Haploidentical transplantation for acute lymphoblastic leukemia in childhood

Affiliations
Review

Haploidentical transplantation for acute lymphoblastic leukemia in childhood

Thomas Klingebiel et al. Blood Rev. 2004 Sep.

Abstract

Haploidentical transplantation in childhood acute lymphoblastic leukemia (ALL) is a promising option for children lacking a suitable donor. We have updated our series of patients with ALL and report the results. Additionally, we reviewed the literature and try to embed our own experiences in the published results. We performed HLA-mismatched stem cell transplantations with megadoses of purified positively selected mobilized peripheral blood CD34+ progenitor cells (PBPC) from adult donors in 27 children with acute lymphoblastic leukemia (ALL) in first (CR1 n = 7), second (CR2 n = 10), or third (CR3 n = 4) complete remission, and in refractory state (NR n = 6). The patients received a mean number of 19.1+/-11.3 x 10(6)/kg purified CD34+ and a mean number of 15.5+/-24.2 x 10(3)/kg CD3+ T-cells. No additional graft-versus-host disease (GVHD) prophylaxis was used, except as short-term CSA in the first 3 patients. The myeloablative treatment was based on busulfan in 12 and on TBI in 14 patients. One patient was grafted with a non-myeloablative approach. Engraftment was rapid in 26 patients, with two patients suffering from a rejection. These two and one patient with initial non-engraftment had been successfully regrafted.

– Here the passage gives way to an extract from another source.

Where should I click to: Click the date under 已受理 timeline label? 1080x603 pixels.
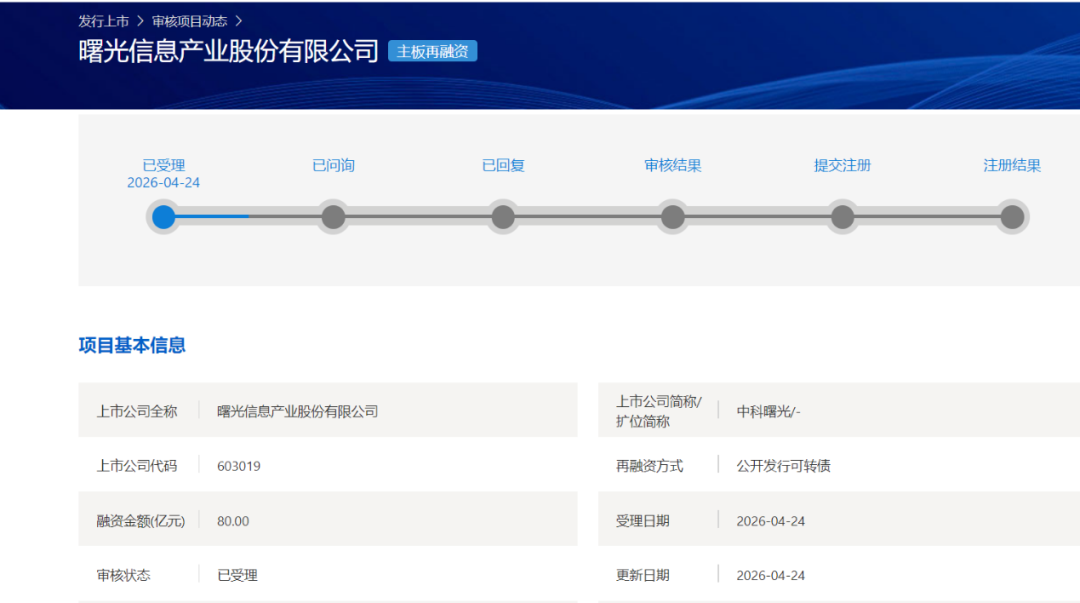click(163, 183)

The probability of survival of the total group is 0.34+/-0.09; the 12 patients transplanted in remission showed a probability of survival of 0.44+/-0.11. None of the patients transplanted in non-remission survived. There was no statistical difference in survival for patients with a 1, 2 or 3 antigen mismatched donor (out of 6 HLA antigens) or for patients in 1st, 2nd or 3rd remission. Causes of death were relapses in 10 patients, veno-occlusive disease (VOD) in 1, multi-organ failure (MOF) in 2 and infections in 4 patients. 3/24 evaluable patients without any additional GVHD-prophylaxis developed grade 1 or 2 GVHD. Ten patients were treated with additional donor lymphocyte infusion (DLI), from which 4 developed a maximum grade 3 GVHD. We conclude that the HLA barrier can be overcome by transplantation of megadoses of highly purified CD34+ PBPC and GVHD can effectively be prevented. This approach offers a promising treatment option for patients with acute lymphoblastic leukemia needing urgently transplantation but lacking a suitable donor.